İktidarın KHK ile ihraç ettiği İzmirli iki kadın, ‘Açlıkla terbiye’ politikasına karşı üreterek cevap veriyor. Önceleri dayanışma usulü kurulan stantlarda ürettikleri el işi ürünleri satarak ekonomik gelir elde eden İlknur Alçelik Akikol ve Ebru Dinçer Metin, işi biraz daha ilerleterek, ‘Muhreç Kadınlar Mutfağı’ kurdu. Sarmadan böreğe, kurabiyeden pideye kadar her türlü yemek siparişi alan iki kadın arkadaş, aldıkları yemek siparişlerini büyük bir özenle hazırlayarak, sipariş sahiplerine ulaştırıyor. İhraç süreçlerini ve gelinen aşamadaki durumlarını Jinnews’e anlatan İlknur Alçelik Akikol ve Ebru Dinçer Metin, zorlu bir süreçten geçtiklerini ancak dayanışma ile hayatta kalmanın yöntemini geliştirdiklerini kaydetti.
‘Mesleğimize döneceğiz’
20 yıllık sınıf öğretmeni olan İlknur Alçelik Akikol, ihraç olduktan sonra ‘devlet memurluğu’ zihniyetinin hayatlarına nasıl hakim olduğunu fark ettiğini ifade ederek, “Hayatımıza o kadar çok memur zihniyeti hakim olmuştu ki, ne yapabileceğimi bilmiyordum. Eşim ve çocuklarım okula gidiyordu, ben okuluma gidemiyordum. Bu durum çok zoruma gidiyordu” dedi. Yaşadığı rehavetten bir süre sonra kurtulduğunu dile getiren Akikol, “Onlar sandılar ki; evlerimize kapanacağız, hiçbir şey yapmayacağız. Tabi ki yanıldılar. Bizler evlerimize kapanmadık, daha çok örgütlendik, güçlendik. İlk olarak stant kurarak başladık yeni iş hayatımıza.
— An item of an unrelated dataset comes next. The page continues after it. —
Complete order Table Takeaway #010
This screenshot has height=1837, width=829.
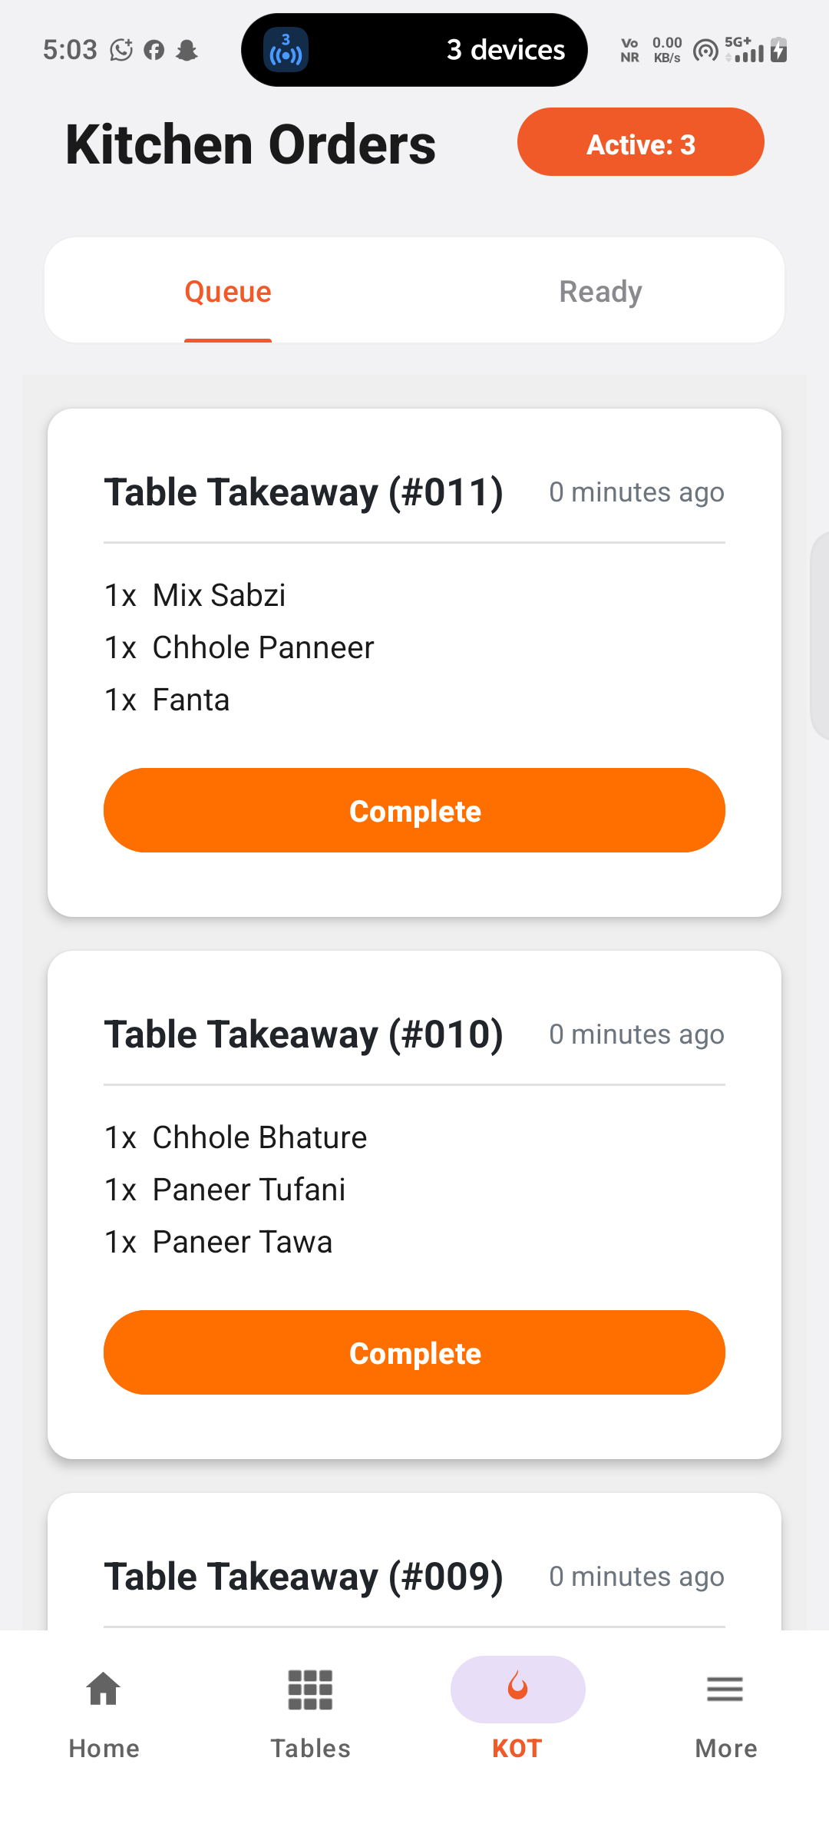[x=415, y=1353]
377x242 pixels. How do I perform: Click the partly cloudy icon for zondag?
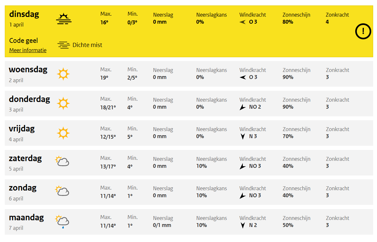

Hep birlikte dayanışmayla örgüler yaptık, çantalar yaptık.” Stant işinden sonra bir kadın arkadaşlarının önerisiyle yemek yapma işine girmeye karar verdiklerini dile getiren Akikol, “Bu işten para kazanıyor, evimizi geçindiriyoruz. Mesleğimi çok severek yapıyordum. Ama bir gün döneceğiz, 60 yaşında da olsam mesleğimi devam ettireceğim” dedi.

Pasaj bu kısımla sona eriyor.